U.S. producer prices fell for a third straight month in June, pulled down by weak food and energy costs, according to a government report on Thursday that supported views the Federal Reserve would maintain its low interest rate policy well into 2011.
The Labor Department said the seasonally adjusted index for prices paid at the farm and factory gate dropped 0.5 percent after slipping 0.3 percent in May.
Analysts polled by Reuters had expected producer prices to dip 0.1 percent last month.
In the 12 months to June, producer prices increased 2.8 percent after rising 5.3 percent in May. The year-on-year increase in June was the smallest gain since November and was below market expectations for a 3.1 percent rise.

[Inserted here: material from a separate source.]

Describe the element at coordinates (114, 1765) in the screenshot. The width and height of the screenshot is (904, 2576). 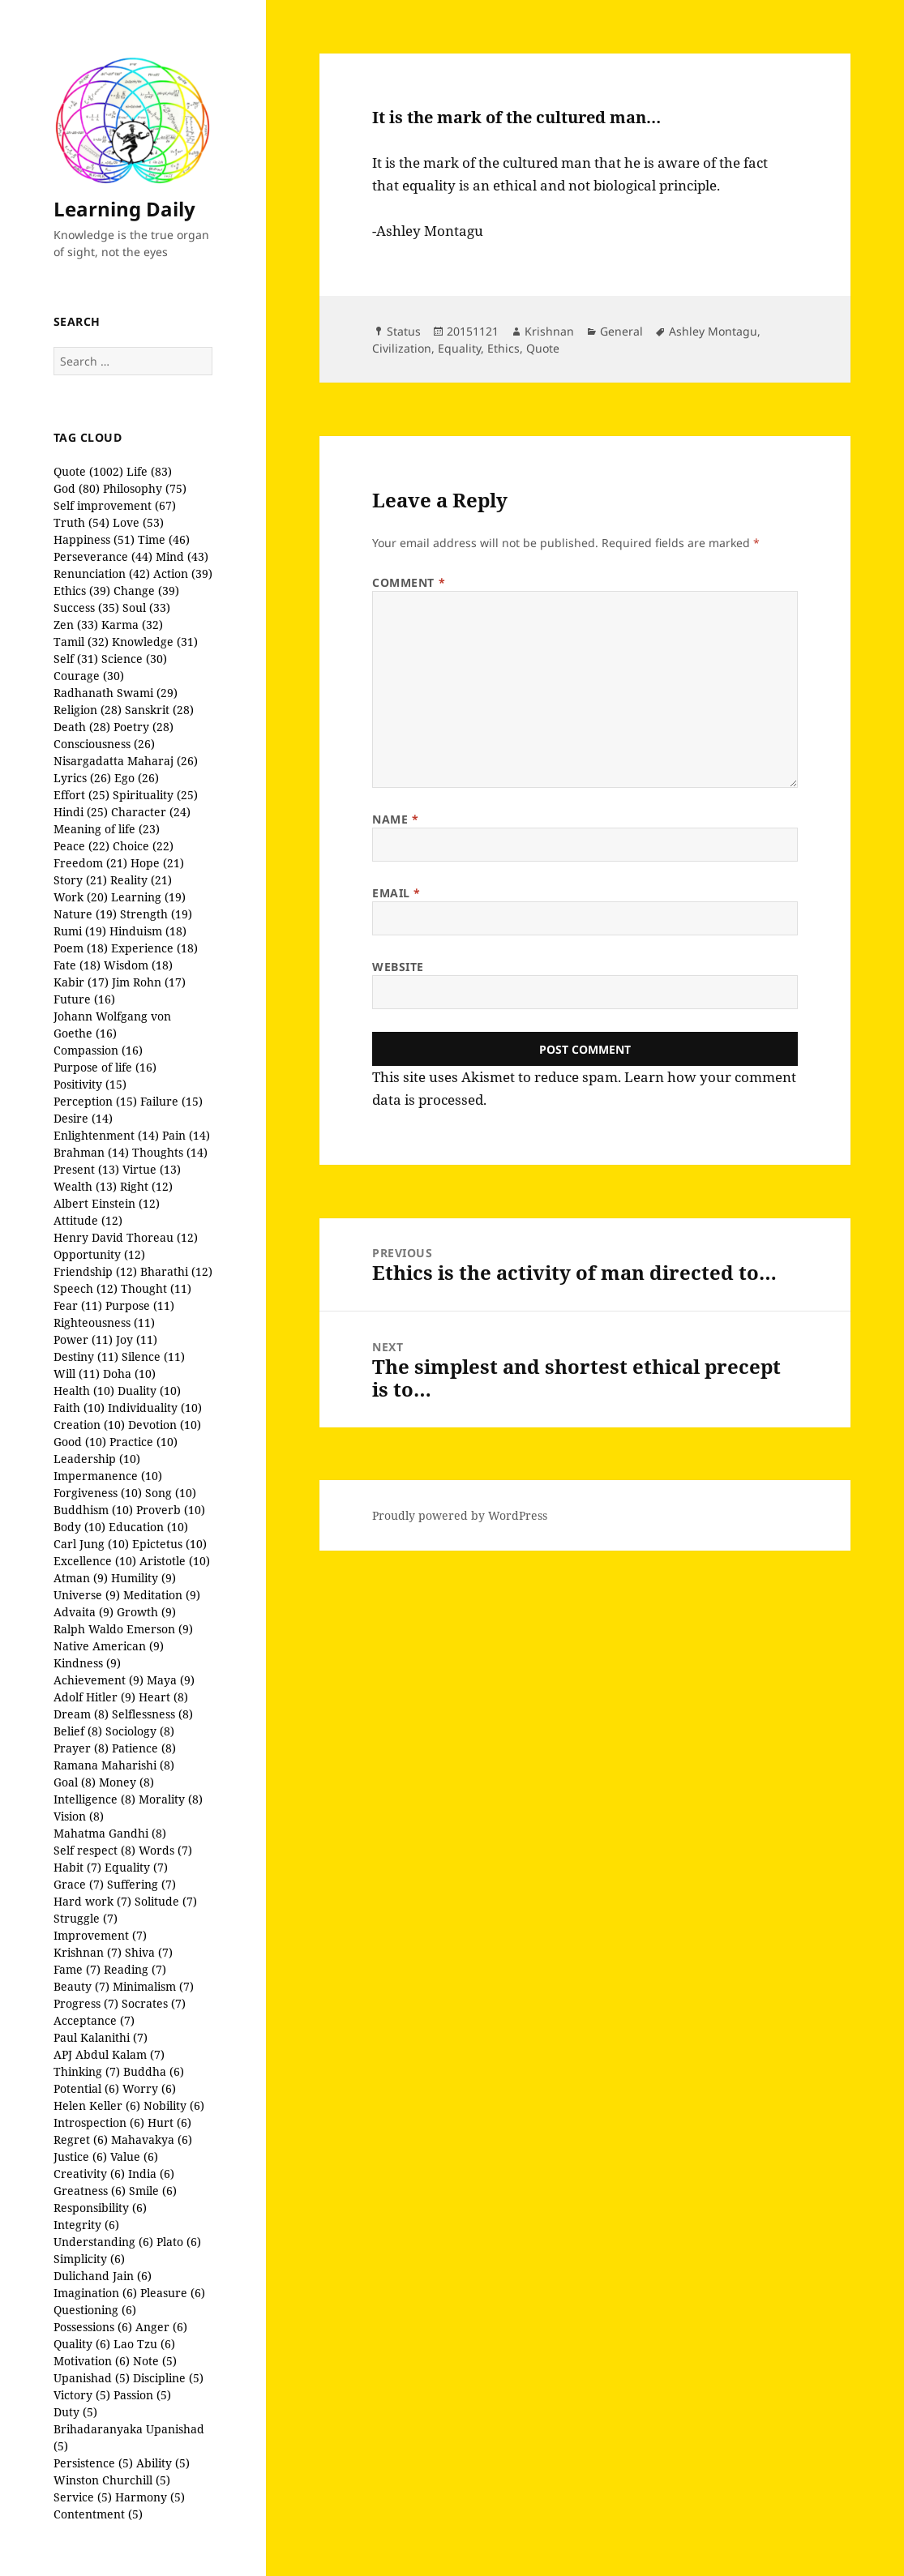
I see `Ramana Maharishi (8)` at that location.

Last month, energy prices fell 0.5 percent after declining 1.5 percent in May. Gasoline prices dropped 1.6 percent, while food costs tumbled 2.2 percent - the largest decline since April 2002.
Stripping out volatile food and energy costs, core producer prices edged up 0.1 percent last month, matching expectations, after increasing 0.2 percent in May.

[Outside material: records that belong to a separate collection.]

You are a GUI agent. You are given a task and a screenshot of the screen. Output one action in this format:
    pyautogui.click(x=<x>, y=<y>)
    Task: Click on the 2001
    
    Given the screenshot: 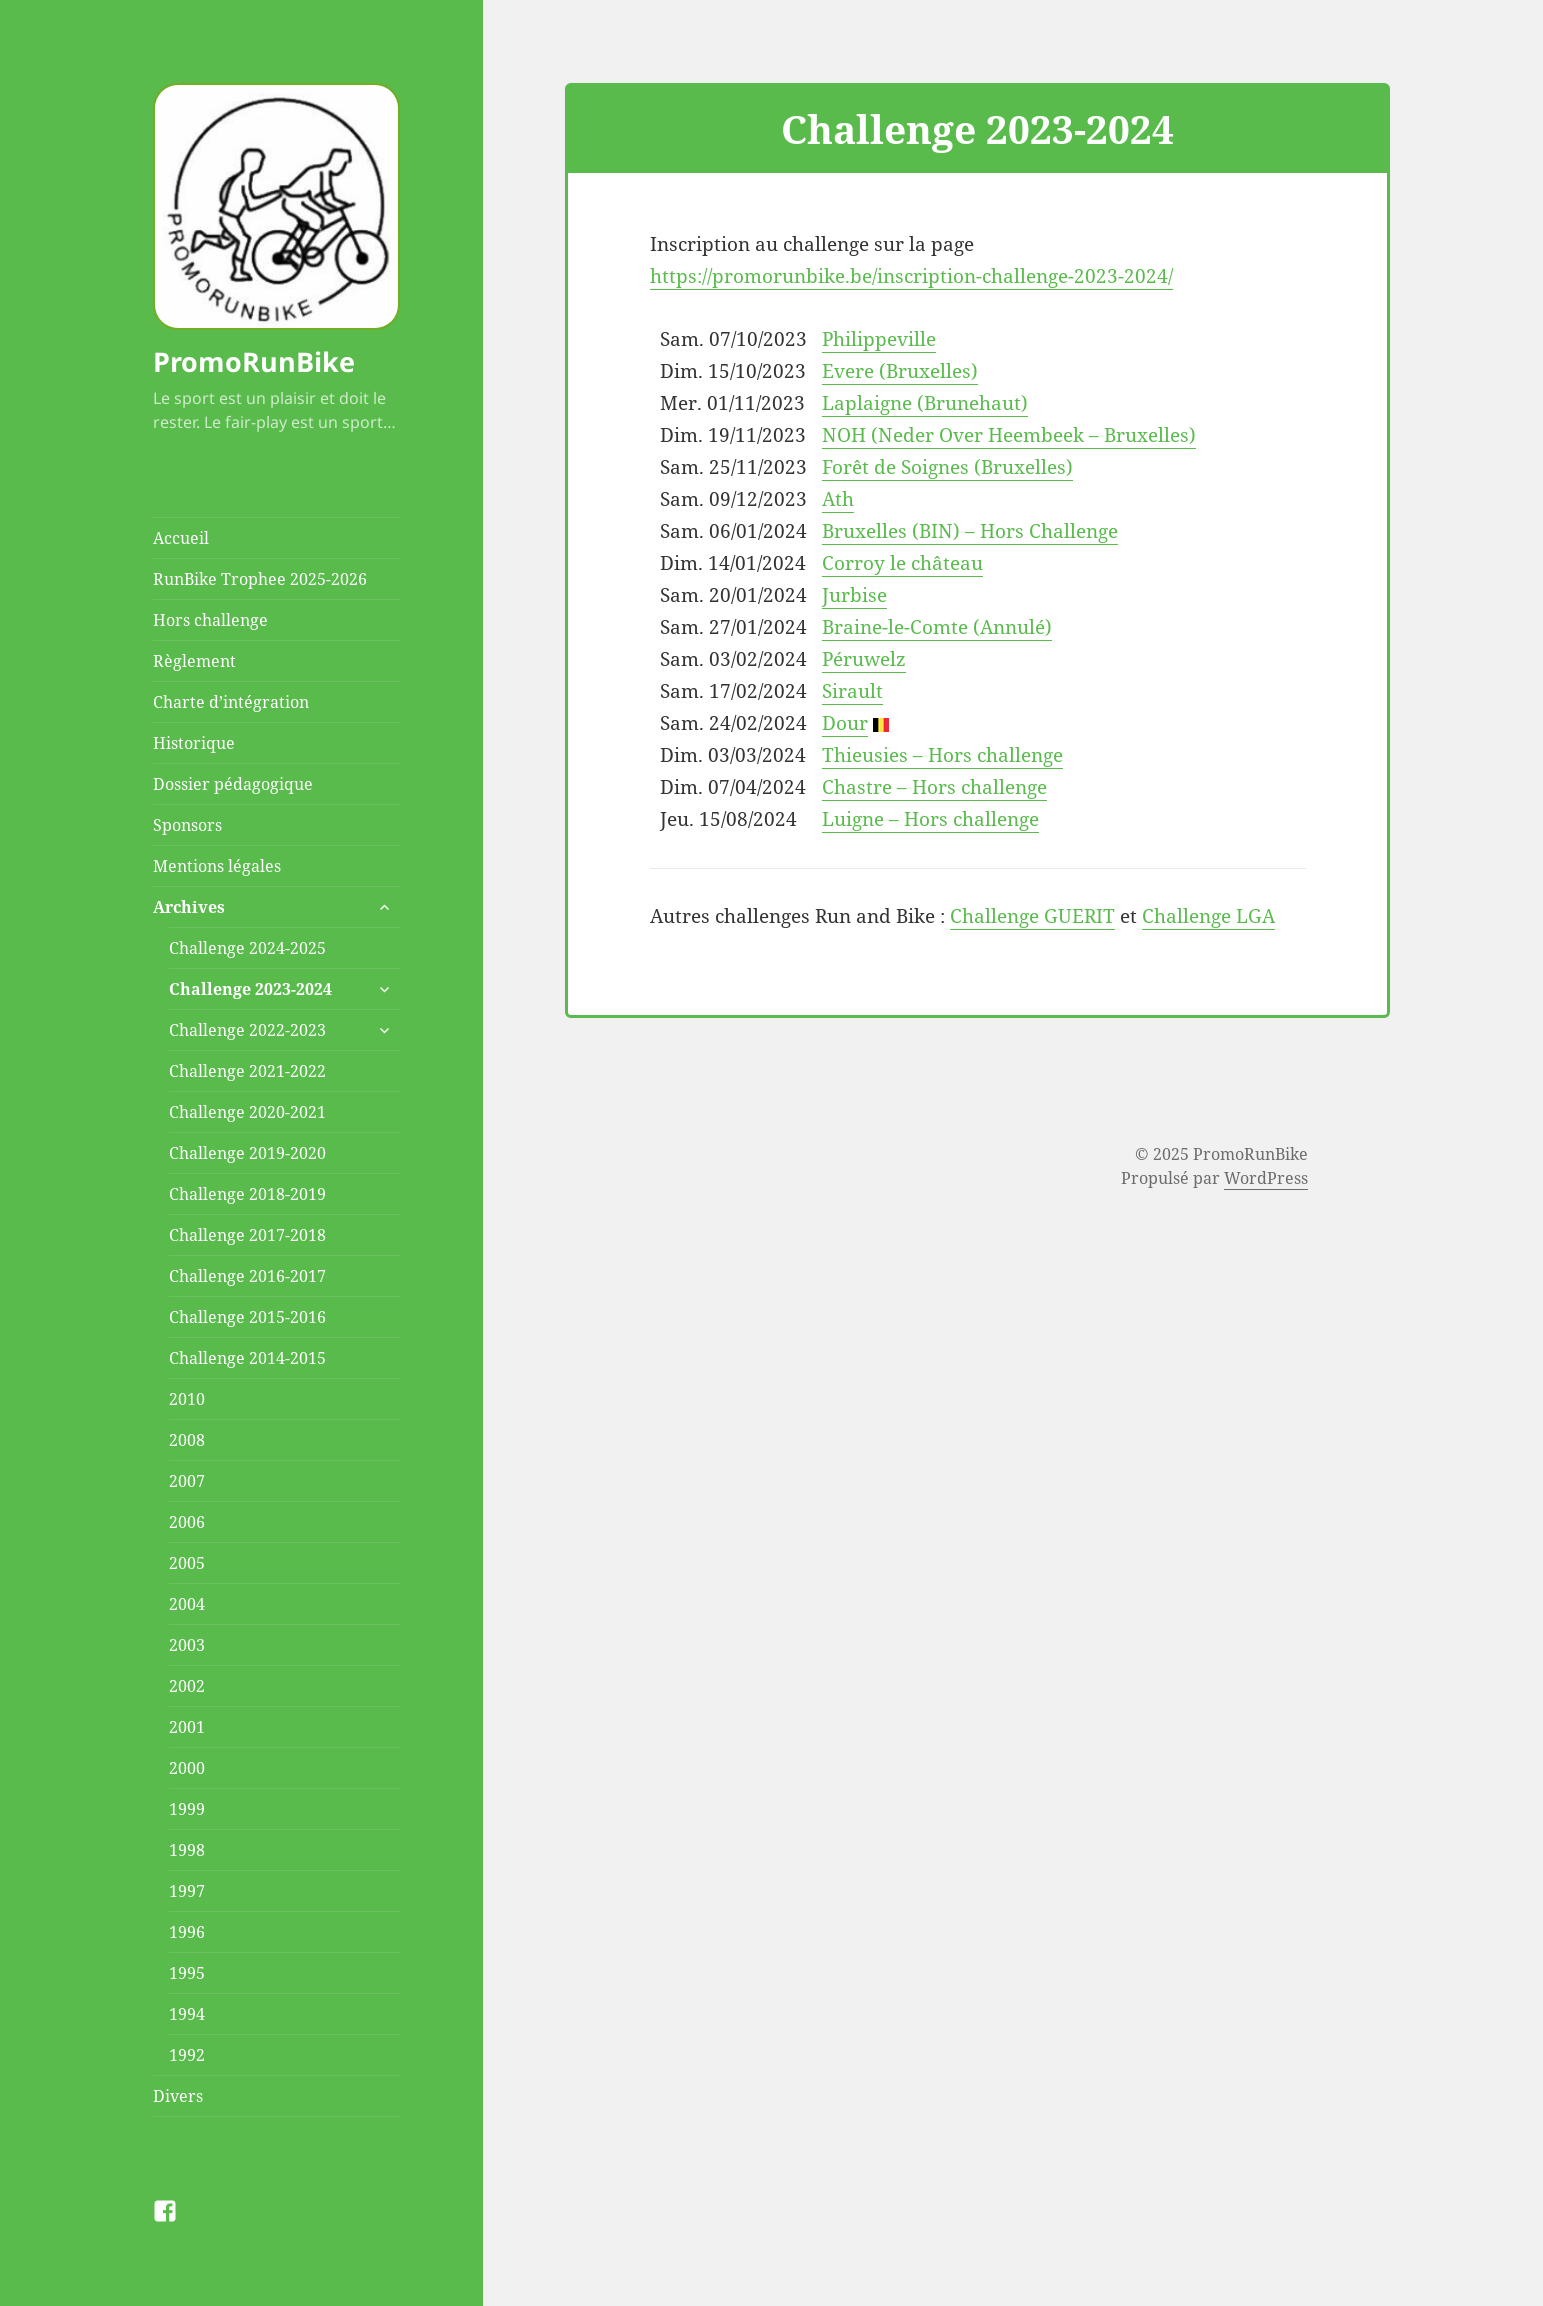 What is the action you would take?
    pyautogui.click(x=187, y=1727)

A combination of weak energy prices and low rates of resource utilization are keeping inflation subdued as the economy struggles to recover from the most brutal recession since the 1930s.
With domestic demand retreating and unemployment still stubbornly high, many economists do not expect the Fed to lift overnight interest rates, currently near zero, until at least the second half of next year.
Last month, core PPI was lifted by a 2.5 percent surge in the cost of heavy motor trucks, which was the largest increase since April 2007, the Labor Department said.
In the 12 months to June, the core producer price index rose 1.1 percent, in line with market expectations, following a 1.3 percent increase in May.